> [Document passage]:
>>
"We aim at unravelling the secrets of autophagy, a process of cell survival involved in stress response and cell cycle regulation. The success of a cancer cell highly depends on autophagy ....".
Professor Francesco Cecconi
Autophagy is a highly conserved catabolic process, by which cytoplasmic material (e.g., proteins, lipids and organelles) is transported to lysosomes for degradation by means of double-membraned vesicles, the autophagosomes.
Its importance in a vast range of diseases has been postulated, including disorders of the immune system, cancer and neurodegeneration.
However, although the main pathways of autophagy have been elucidated at a deep molecular level, the relative importance of this process in controlling the switch between death and survival, the rate of cell growth and the regulation of cell differentiation, all need more investigation.
<<
> [Tasks and exercises]:
1. In the autophagy passage, what carries cytoplasmic material to lysosomes for degradation?
2. Pick up the autophagy passage after its last sentence and continue it.

Dataset records
>>
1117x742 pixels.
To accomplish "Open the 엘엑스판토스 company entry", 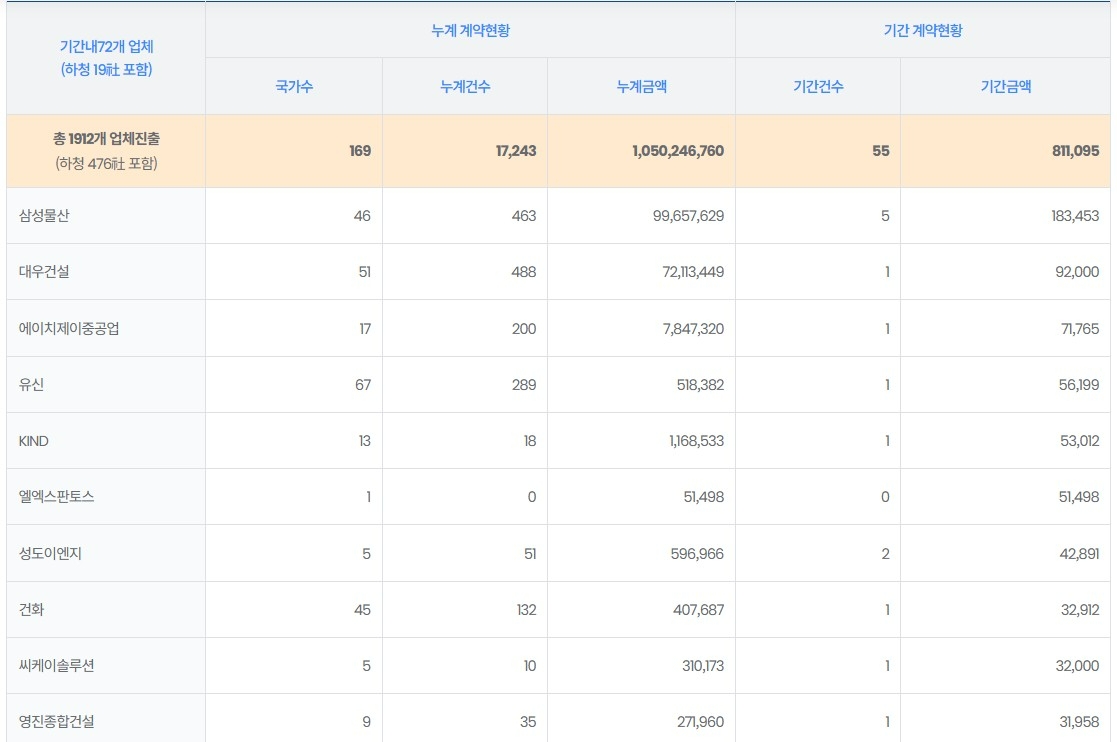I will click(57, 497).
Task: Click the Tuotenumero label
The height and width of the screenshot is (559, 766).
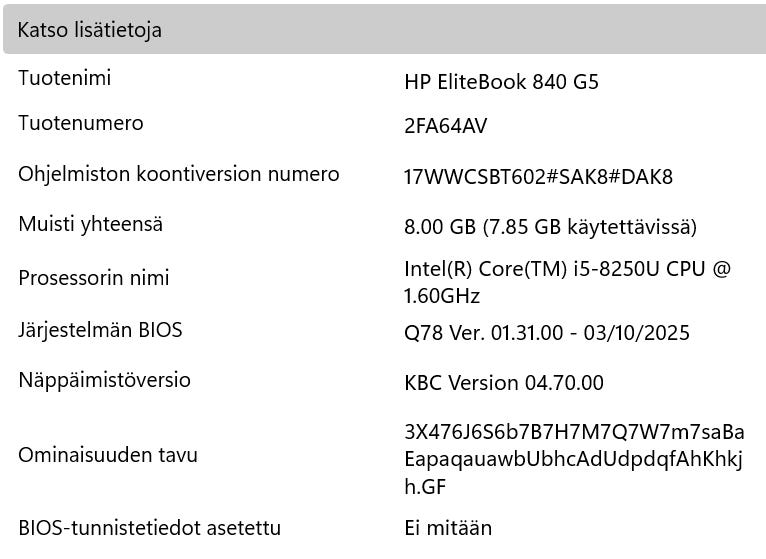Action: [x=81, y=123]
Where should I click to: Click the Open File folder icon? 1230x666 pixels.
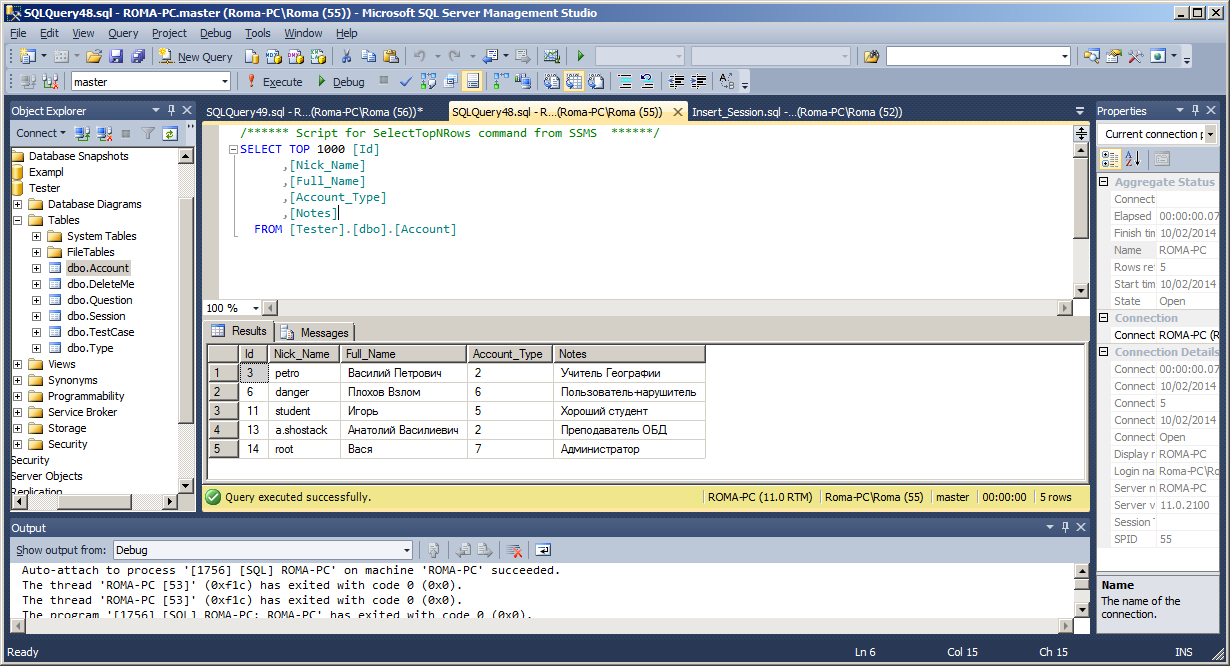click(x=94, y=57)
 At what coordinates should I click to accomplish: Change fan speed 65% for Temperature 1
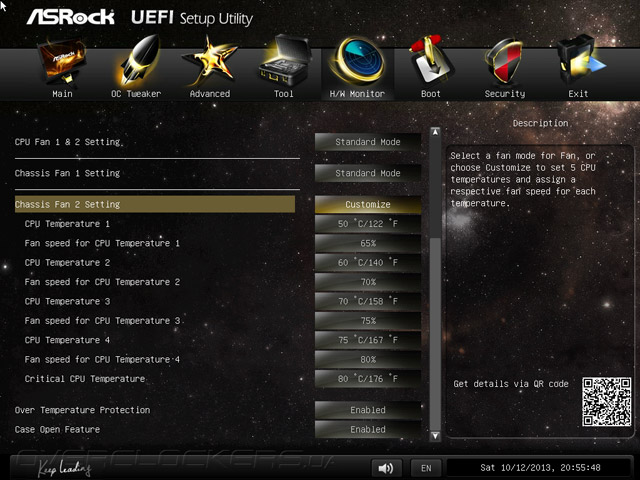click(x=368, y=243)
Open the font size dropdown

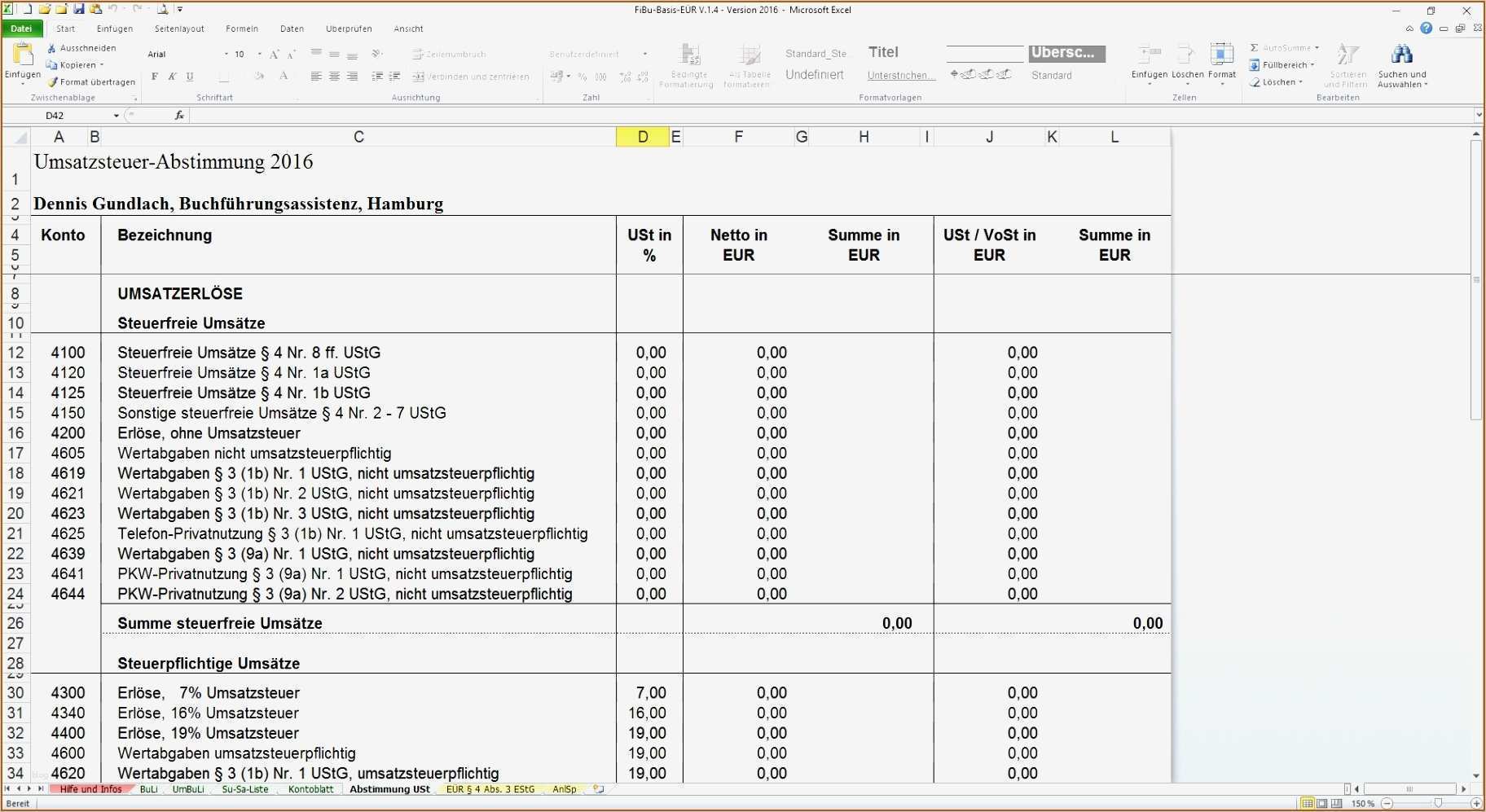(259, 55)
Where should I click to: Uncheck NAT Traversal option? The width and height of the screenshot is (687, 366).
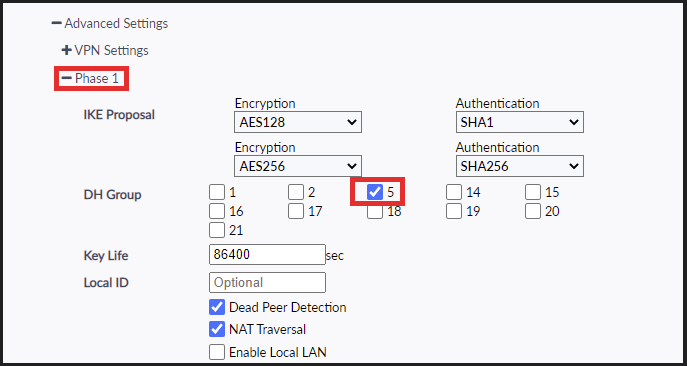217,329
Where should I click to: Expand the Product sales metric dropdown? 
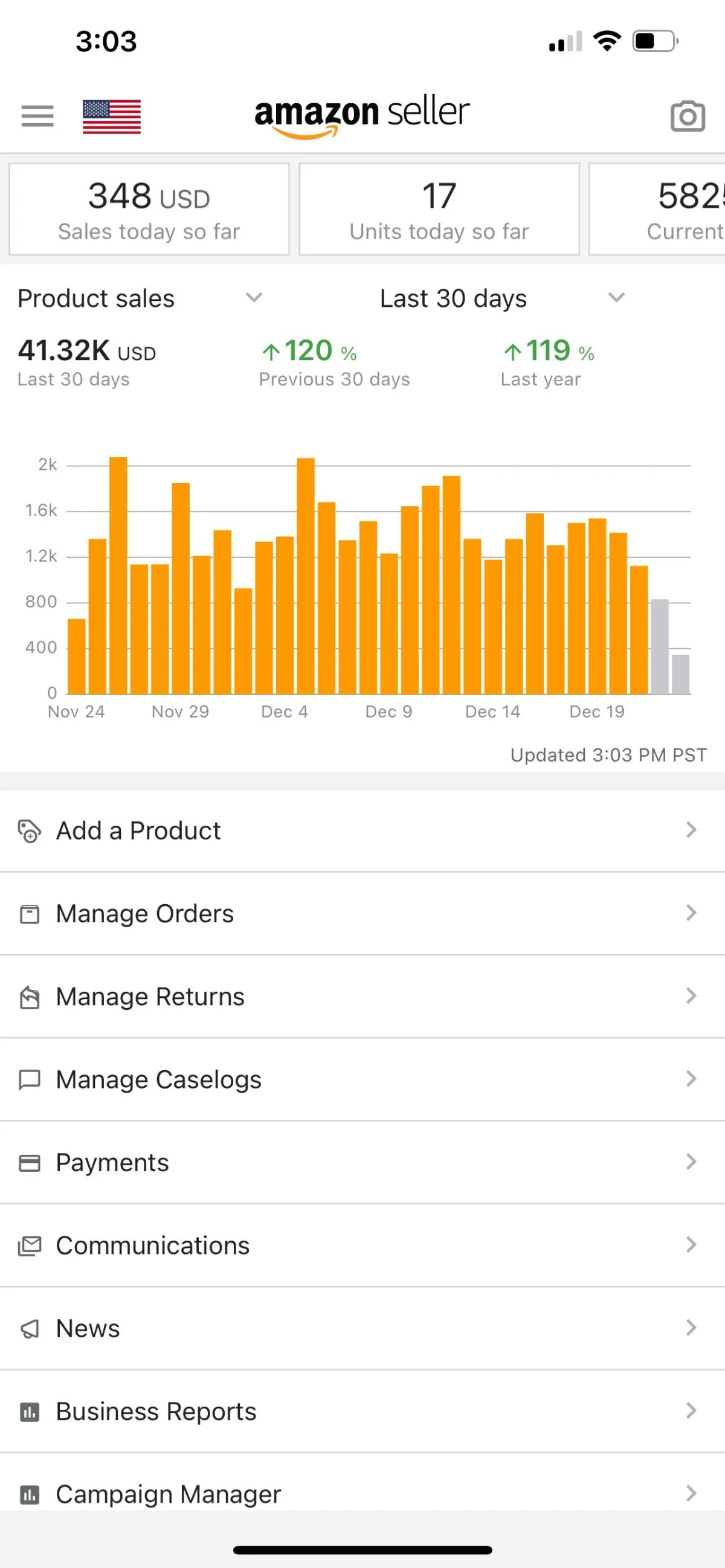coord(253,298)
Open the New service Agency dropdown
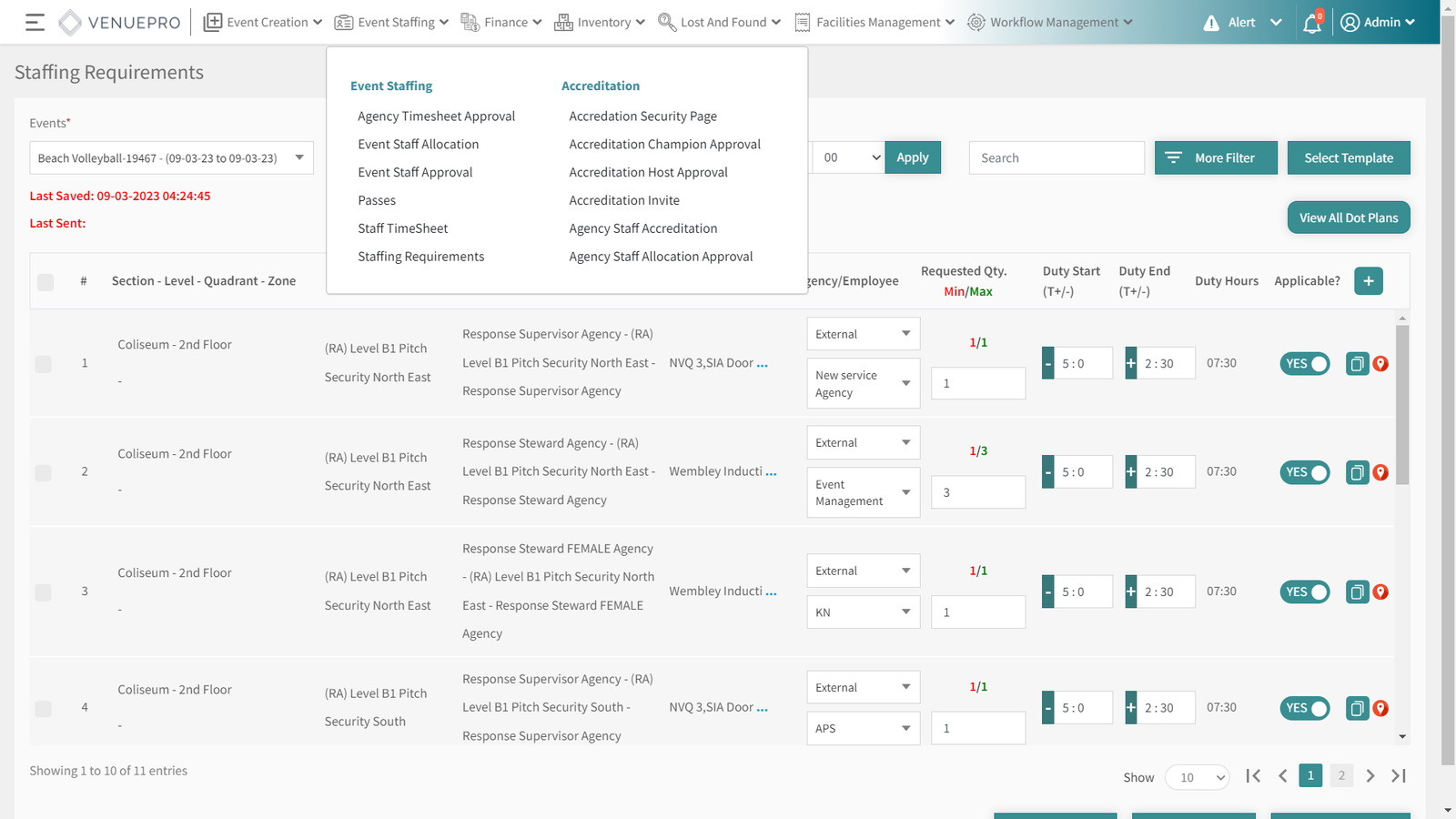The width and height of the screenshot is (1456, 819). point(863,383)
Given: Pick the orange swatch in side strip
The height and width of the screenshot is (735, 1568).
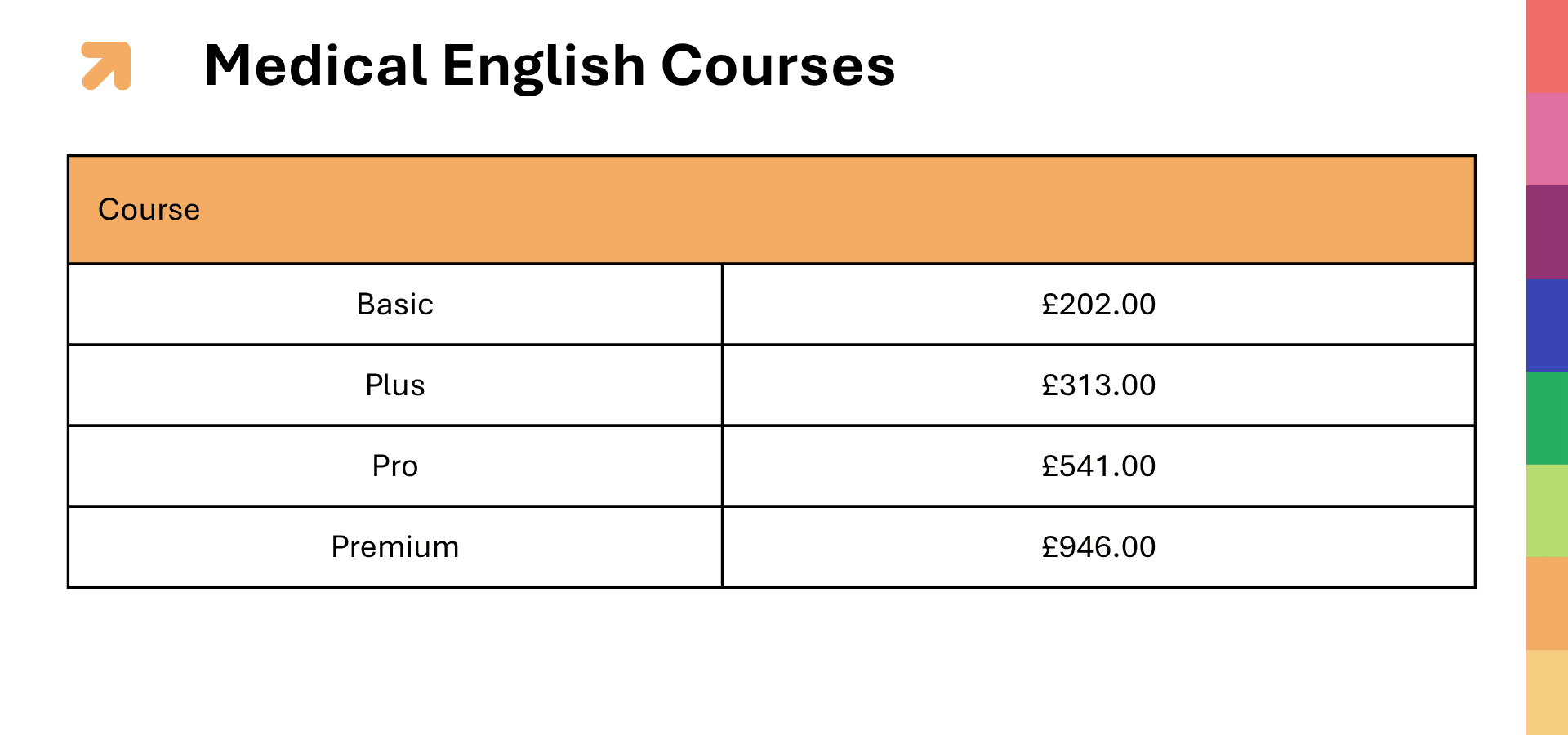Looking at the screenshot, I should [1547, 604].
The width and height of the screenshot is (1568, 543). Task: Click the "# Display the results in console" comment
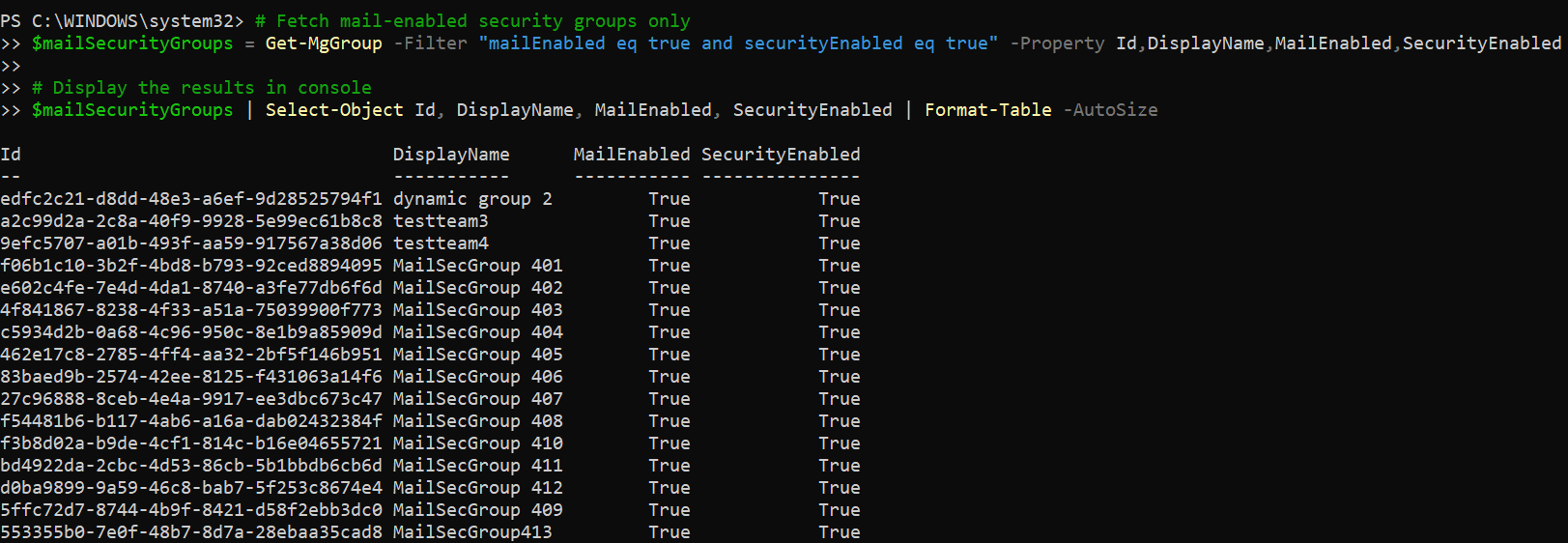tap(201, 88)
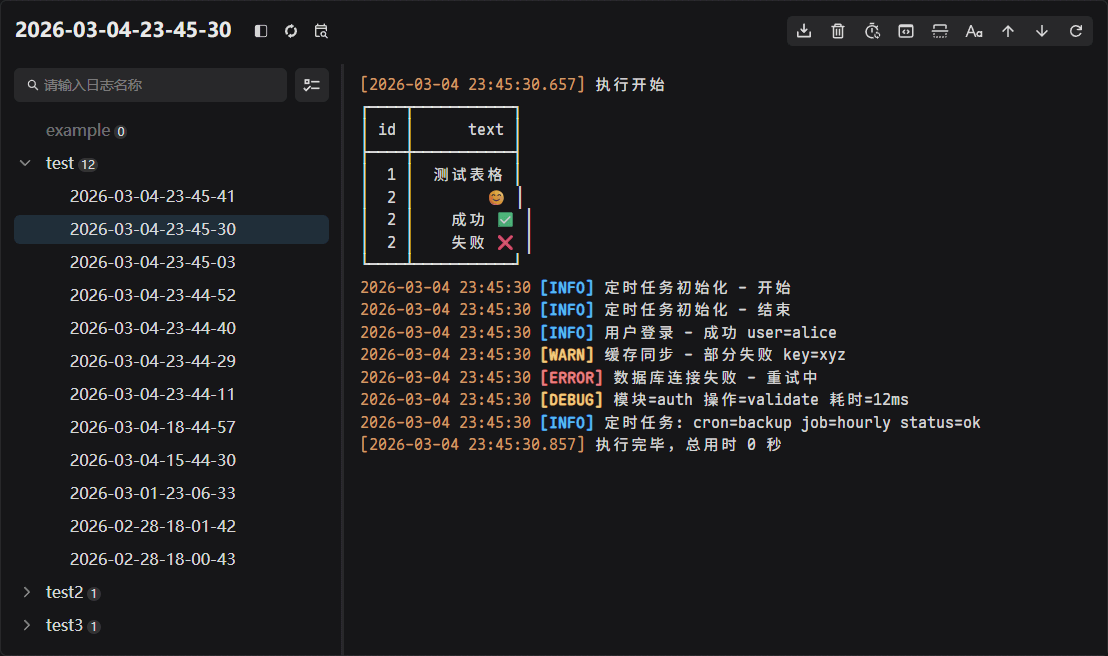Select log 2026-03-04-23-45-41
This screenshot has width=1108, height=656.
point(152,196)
<<
> [Solved problems]:
1. Double-membraned vesicles called autophagosomes.

2.
Our Lab is committed to unravelling the upstream regulation of autophagy and elucidating the role of this process in cancer. In cancer, autophagy may serve as a barrier to limit tumour initiation and as an adaptive response functional to malignant progression in the established neoplastic lesions. In addition to ties to the tumorigenesis, there is also evidence for a direct role for autophagy in controlling cell proliferation and vice versa, but less is known about this relationship. In this context, in our lab we are studying the function of the pro-autophagic protein AMBRA1 in cell cycle regulation and its implications in tumour insurgence.
In another line of research, we focus on the role of S-nitrosylation and GSNOR-mediated denitrosylation reactions in cancer development and progression. Indeed, although less and conflicting data support the role of NO and NO synthase in tumorigenesis, very recently it has been demonstrated that GSNOR-deficient mice spontaneously develop hepatocellular carcinoma (HCC) and that in human HCC patients, the GSNOR gene is mutated or partially deleted, leading to defect of the DNA repair system.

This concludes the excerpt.